Roger Baxter, in-coming chair, Southern Palladium Pic: Martin Rhodes

COMMUNITY protests and strikes are preventing South African mines from taking advantage of current price increases, Minerals Council SA CEO, Roger Baxter, said at the Afriforesight Future of Metals conference in Sandton on Wednesday.

“In the past decade, construction of new mines has halved, new fixed investment in mining has declined, mining’s contribution to GDP has fallen to 7% from 15% of GDP and employment has fallen by 70,000.

“South Africa is now producing at the same levels as in 2000. Despite recent price increases, mining cannot respond with production increases as a result of community protests and strikes. It is a real challenge at the moment,” he said.

In the past six months, there has been a six month strike at Sibanye-Stillwater’s Kloof, Driefontein and Beatrix gold mines as well as community protests around coal mines in Witbank, and at Barberton gold mines.

Baxter said South Africa’s mining industry is in a better policy position in many ways than it was two years ago, with resolution on issues like the 2015 Mining Charter and the 2012 MPRDA Amendment Bill. The Department of Mineral Resources and Energy has investigated regional offices and prosecuted officials for corruption and mining licence backlogs are being dealt with.
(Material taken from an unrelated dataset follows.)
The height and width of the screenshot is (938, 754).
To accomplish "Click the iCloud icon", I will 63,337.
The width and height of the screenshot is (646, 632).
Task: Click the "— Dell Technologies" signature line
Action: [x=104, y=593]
The 2018 Mining Charter is being finalised, although recognition of continuing consequences remains unresolved.

But there were many outstanding challenges.

One was onerous environmental and mining licensing. “You should not have to talk to the minister to get licensing issues resolved,” Baxter said.

Other challenges were the implementation of the new carbon tax, with uncertainty on offsets, especially after 2023. There are also infrastructure challenges, with rising electricity, rail and water prices.

“We need to get exploration going as we don’t have a pipeline of new investable projects,” Baxter said. “We are only attracting 1% of global exploration budgets and most of the spending is brownfields exploration by existing companies. We should be at least 5% of global spending.”

Other looming issues are maintaining the Moody’s investment grade sovereign ranking for South Africa; how electricity prices will increase and how Eskom will be restructured; as well as platinum wage negotiations.

ESKOM

Hugo Pienaar, chief economist at the Bureau for Economic Research, said one of the critical uncertainties for South Africa’s GDP performance in the second half of the year was the absence of a plan to address Eskom’s financial problems. Government’s recently-stated position was that electricity tariffs have to increase further, but that will shrink demand for Eskom power, so the necessary revenue will not be generated.

While government was reluctant to shed 16,000 jobs by restructuring Eskom, failure to do so would result in even more job losses across the economy, for example at ArcelorMittal and the mining sector, Pienaar warned.

Afriforesight chief commodity economist, Nathan Musson, said there was a limit to how much Eskom could increase tariffs. Continued pressure on energy-intensive users like manganese and ferrochrome smelters would result in their closure.

As far as general mining inflation was concerned, Musson said it was expected to remain at just under 6% a year for the next five years, above South Africa’s forecast CPI of about 5% but capped by the depressed outlook for oil prices.